Dataset entries
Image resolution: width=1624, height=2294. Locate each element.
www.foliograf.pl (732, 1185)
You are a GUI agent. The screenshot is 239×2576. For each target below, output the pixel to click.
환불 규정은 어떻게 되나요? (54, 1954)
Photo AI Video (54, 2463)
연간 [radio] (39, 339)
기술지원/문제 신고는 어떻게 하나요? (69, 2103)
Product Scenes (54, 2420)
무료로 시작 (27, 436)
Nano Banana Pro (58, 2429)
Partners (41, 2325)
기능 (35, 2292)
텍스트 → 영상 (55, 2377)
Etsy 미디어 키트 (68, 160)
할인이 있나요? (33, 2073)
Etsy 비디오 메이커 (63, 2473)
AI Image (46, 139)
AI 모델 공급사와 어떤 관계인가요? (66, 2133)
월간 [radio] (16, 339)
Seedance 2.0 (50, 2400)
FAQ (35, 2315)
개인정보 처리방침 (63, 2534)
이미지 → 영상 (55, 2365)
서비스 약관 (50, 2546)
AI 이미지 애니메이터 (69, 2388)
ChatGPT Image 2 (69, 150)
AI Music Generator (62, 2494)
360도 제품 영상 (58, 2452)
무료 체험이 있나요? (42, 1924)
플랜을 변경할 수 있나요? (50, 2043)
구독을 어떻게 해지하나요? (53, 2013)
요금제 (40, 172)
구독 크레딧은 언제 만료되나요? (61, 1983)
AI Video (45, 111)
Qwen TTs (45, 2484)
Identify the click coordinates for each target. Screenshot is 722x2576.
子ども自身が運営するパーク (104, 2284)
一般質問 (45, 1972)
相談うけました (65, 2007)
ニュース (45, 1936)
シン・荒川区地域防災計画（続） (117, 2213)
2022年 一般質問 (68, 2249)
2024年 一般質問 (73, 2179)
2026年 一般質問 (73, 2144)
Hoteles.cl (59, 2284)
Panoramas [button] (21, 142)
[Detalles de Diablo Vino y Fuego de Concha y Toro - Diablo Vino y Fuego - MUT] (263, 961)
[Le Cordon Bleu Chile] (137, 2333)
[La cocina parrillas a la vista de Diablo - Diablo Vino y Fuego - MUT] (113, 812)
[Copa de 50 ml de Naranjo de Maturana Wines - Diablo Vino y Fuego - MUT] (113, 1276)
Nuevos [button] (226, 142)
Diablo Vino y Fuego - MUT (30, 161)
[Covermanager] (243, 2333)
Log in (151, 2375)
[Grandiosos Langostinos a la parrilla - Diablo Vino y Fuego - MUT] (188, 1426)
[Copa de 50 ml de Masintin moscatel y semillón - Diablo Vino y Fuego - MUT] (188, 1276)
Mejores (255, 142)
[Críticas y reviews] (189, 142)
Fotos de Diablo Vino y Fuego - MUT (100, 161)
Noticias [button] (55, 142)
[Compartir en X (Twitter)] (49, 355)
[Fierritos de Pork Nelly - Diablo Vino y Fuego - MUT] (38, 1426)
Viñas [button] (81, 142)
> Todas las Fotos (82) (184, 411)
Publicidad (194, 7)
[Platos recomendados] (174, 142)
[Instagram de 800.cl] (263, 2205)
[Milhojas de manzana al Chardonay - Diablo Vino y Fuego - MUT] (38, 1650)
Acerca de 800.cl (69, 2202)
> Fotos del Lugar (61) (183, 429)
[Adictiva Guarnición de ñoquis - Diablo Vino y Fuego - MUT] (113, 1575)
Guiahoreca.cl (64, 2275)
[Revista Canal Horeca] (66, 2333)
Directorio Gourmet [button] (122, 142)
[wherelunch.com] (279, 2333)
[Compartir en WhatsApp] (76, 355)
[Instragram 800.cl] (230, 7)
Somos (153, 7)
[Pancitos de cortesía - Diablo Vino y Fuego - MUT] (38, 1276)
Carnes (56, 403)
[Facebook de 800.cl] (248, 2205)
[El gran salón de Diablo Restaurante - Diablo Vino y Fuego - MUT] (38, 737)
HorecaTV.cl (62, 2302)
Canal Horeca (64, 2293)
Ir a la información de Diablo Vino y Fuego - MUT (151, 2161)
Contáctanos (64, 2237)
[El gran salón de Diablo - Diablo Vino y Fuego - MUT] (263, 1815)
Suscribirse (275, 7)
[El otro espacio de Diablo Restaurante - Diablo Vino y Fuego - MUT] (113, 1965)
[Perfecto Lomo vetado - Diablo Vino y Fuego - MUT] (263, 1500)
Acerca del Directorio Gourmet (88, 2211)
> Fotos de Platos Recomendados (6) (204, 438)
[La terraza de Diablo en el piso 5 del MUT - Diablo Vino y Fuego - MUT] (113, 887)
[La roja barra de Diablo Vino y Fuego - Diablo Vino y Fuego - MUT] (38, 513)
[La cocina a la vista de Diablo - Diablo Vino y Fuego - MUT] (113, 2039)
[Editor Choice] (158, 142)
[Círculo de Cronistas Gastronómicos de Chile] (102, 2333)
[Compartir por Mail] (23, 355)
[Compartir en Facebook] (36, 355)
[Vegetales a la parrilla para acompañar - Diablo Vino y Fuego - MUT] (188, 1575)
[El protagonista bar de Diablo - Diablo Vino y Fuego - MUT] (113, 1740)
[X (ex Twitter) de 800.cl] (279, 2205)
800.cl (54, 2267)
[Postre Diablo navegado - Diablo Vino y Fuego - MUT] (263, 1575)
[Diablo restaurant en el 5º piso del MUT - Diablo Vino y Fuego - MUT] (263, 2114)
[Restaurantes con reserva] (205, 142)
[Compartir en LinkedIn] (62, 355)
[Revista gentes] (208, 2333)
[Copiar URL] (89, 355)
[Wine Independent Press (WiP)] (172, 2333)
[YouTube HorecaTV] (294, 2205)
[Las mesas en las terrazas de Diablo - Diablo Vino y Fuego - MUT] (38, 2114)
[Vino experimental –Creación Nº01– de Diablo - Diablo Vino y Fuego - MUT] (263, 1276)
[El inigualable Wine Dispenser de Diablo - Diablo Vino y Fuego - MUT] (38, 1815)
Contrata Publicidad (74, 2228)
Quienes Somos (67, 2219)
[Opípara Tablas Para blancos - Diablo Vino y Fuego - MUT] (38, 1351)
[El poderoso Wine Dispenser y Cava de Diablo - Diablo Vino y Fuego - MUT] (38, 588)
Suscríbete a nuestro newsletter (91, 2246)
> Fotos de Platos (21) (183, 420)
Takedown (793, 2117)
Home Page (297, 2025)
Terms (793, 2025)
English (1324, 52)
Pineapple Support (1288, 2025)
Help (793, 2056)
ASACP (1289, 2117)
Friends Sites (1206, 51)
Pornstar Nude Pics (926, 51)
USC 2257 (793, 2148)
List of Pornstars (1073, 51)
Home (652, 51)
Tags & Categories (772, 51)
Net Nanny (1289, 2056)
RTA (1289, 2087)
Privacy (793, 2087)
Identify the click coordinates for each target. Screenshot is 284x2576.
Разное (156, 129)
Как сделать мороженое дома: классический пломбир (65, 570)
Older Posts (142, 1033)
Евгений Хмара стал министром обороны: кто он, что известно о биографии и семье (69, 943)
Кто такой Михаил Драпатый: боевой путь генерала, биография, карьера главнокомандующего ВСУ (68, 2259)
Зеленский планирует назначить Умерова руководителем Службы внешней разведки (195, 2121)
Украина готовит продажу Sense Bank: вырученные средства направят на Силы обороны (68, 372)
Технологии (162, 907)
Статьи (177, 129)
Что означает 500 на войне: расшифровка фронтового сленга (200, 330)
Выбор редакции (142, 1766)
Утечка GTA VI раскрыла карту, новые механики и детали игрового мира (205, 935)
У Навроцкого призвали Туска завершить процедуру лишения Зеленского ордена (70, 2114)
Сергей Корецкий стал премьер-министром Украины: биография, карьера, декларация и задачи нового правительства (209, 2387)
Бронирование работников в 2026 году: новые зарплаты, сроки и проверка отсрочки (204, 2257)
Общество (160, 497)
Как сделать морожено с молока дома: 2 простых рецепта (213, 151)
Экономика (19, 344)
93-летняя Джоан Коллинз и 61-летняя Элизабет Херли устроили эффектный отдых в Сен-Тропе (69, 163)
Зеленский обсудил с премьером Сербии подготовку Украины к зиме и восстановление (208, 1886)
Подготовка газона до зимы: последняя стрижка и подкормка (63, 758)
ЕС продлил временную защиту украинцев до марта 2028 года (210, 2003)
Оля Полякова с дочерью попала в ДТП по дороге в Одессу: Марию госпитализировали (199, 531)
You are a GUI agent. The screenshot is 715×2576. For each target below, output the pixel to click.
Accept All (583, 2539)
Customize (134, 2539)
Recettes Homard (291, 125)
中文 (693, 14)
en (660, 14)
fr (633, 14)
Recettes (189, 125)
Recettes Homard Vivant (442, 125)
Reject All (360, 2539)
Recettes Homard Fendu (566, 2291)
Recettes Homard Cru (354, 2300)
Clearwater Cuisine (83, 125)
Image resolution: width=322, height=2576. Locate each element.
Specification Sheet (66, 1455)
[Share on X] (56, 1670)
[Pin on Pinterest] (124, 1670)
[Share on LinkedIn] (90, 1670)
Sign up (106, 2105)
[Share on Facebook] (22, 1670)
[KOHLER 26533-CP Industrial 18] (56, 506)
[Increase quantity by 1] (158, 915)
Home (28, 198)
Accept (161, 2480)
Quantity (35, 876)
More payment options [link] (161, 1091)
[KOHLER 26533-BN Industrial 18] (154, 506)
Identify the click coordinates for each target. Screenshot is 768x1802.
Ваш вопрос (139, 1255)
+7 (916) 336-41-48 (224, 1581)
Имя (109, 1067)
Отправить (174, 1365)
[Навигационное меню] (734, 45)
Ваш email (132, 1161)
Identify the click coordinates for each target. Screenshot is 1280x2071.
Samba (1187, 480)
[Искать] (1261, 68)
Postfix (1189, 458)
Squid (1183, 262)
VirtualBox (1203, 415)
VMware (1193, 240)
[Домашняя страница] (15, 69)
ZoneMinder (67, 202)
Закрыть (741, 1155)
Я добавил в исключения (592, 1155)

● **Requirement**
Which of the lines above mention the word "LinkedIn"? Pull those lines out.

● **Result for this task**
[Compartir en LinkedIn] (62, 355)
[Share on LinkedIn] (90, 1670)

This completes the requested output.